Когда дворский позвал вечерять, Ваня поневоле поплёлся. С братом встречаться ему не хотелось, потому что опасался он, что Дмитрий догадается о его намерениях по бесхитростному лицу.
Вошел Ваня в гридницу, брат улыбнулся ему и показал на место рядом с собой. Царевич старался ничем своего недовольства не выказать, но от зоркого глаза Дмитрия ничего не укрылось.
— Что царевич наш невесел, что головушку повесил? От яств стол ломится, от пития раздолье духу.
— Благодарю, — сказал Ваня и уткнулся в чашку.
— Это наш Иван-царевич о девушке своей тоскует, — подмигнул боярский сын, который уже залечил свою ногу, подвернувшуюся под корягу на соколиной охоте.
— А что девушка? — развел руками Дмитрий, — Ещё вчера ушла с последним купецким обозом. Ярмарка кончилась, что ей в посаде делать? Поблагодарила за хлеб-соль да и была такова.
Ваня стремительно взглянул на князя, но тот только брови вверх поднял, точно хотел спросить: «Чего еще ты хотел ждать от бродяжки».
— Не журись, — хмыкнул боярский сын, — у богатыря на первом месте мужеское общество, а не девьи ласки. Завтра поедем оброк собирать, вот занятие достойное. Поучишься пользу князю и царю приносить.
Ване от откровенного вранья брата кусок в горло не лез. Значит, правду Дмитрий считает, что коробейница — дивная птица, цены невероятной. И следует её держать взаперти, пока не согласится она служить князю и прихоти его выполнять. И даже от брата родного готов ради скатного камня таиться.
— Братка, — взмолился Ваня и посмотрел на Дмитрия, — отпустил бы ты меня обратно, к батюшке и матушке. Не могу же я у тебя тут вековать?

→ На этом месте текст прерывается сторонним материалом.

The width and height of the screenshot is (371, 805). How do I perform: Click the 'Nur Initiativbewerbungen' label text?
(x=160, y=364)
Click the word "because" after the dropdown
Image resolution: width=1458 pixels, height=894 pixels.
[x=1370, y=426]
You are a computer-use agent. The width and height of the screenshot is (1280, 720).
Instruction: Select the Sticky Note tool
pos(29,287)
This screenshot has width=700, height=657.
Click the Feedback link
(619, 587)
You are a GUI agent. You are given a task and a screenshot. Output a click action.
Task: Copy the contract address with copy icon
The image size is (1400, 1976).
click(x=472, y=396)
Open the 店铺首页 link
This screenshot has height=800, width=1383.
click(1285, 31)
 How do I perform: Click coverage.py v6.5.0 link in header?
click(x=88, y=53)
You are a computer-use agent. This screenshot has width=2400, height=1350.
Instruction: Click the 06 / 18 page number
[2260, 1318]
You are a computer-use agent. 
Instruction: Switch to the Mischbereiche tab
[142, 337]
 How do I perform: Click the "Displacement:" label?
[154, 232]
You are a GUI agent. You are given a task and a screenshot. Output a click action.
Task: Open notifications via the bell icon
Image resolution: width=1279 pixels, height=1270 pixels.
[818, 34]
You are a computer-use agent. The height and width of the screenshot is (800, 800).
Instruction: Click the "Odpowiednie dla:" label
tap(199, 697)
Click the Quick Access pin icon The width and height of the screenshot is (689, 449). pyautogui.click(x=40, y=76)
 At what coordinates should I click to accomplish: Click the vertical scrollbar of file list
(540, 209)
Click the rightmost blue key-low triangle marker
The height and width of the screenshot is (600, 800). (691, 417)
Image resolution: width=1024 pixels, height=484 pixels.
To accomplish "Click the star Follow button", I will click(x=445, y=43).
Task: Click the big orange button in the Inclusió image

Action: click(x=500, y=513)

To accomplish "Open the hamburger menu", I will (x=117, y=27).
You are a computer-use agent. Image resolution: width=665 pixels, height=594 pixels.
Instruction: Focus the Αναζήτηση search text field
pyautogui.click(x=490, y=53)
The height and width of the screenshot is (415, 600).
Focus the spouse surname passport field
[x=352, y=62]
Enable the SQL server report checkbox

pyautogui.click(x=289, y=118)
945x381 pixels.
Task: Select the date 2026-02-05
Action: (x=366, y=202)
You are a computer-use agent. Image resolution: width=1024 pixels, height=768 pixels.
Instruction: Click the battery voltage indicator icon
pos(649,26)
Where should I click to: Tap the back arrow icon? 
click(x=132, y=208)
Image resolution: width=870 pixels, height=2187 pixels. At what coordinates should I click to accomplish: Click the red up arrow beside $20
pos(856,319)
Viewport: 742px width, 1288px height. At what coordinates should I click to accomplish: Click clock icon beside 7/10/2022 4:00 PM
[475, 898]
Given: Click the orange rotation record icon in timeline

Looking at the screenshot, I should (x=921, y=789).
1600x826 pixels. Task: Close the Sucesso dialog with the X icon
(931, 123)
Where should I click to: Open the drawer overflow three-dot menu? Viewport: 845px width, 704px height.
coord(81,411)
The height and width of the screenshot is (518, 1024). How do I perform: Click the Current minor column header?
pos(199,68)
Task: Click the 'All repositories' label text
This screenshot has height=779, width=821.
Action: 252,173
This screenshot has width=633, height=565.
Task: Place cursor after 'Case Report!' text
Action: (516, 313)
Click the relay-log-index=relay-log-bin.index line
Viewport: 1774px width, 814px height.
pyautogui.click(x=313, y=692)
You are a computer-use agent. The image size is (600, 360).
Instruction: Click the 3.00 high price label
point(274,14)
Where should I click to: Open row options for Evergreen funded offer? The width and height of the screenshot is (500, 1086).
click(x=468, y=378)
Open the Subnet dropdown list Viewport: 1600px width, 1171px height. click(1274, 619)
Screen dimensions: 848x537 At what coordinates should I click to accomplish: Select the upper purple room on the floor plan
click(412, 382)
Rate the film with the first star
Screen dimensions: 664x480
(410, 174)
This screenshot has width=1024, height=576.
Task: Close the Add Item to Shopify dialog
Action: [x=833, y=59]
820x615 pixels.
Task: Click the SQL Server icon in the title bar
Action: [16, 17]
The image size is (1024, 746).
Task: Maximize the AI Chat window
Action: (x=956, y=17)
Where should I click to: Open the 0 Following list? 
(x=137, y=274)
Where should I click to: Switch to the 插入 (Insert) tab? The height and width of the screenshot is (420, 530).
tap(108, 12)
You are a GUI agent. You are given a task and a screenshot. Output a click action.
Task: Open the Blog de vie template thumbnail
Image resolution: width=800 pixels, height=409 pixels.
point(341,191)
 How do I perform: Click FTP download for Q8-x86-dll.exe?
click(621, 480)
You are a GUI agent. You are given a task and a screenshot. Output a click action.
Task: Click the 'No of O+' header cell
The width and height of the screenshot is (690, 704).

— Э, нет, — засмеялся Дмитрий и Ваню по плечу похлопал, — как ты в столицу-то воротишься? Дело не сделано, конь потрачен… Я про тебя вот что решил, младшой. Надо тебе тут пока пожить, в моём терему. Обтереться, обтесаться среди дружинников, боевому опыту набраться. Боязно тебя отпускать в белый свет. Ты и в бою-то поди не бывал ни разу. Зимой у нас всегда игрища, на кулачках. Весной на север в поход ходим, на льдинах катаемся, с ошкуями братаемся. Они как раз ослабнут, а мы — жирку наберём.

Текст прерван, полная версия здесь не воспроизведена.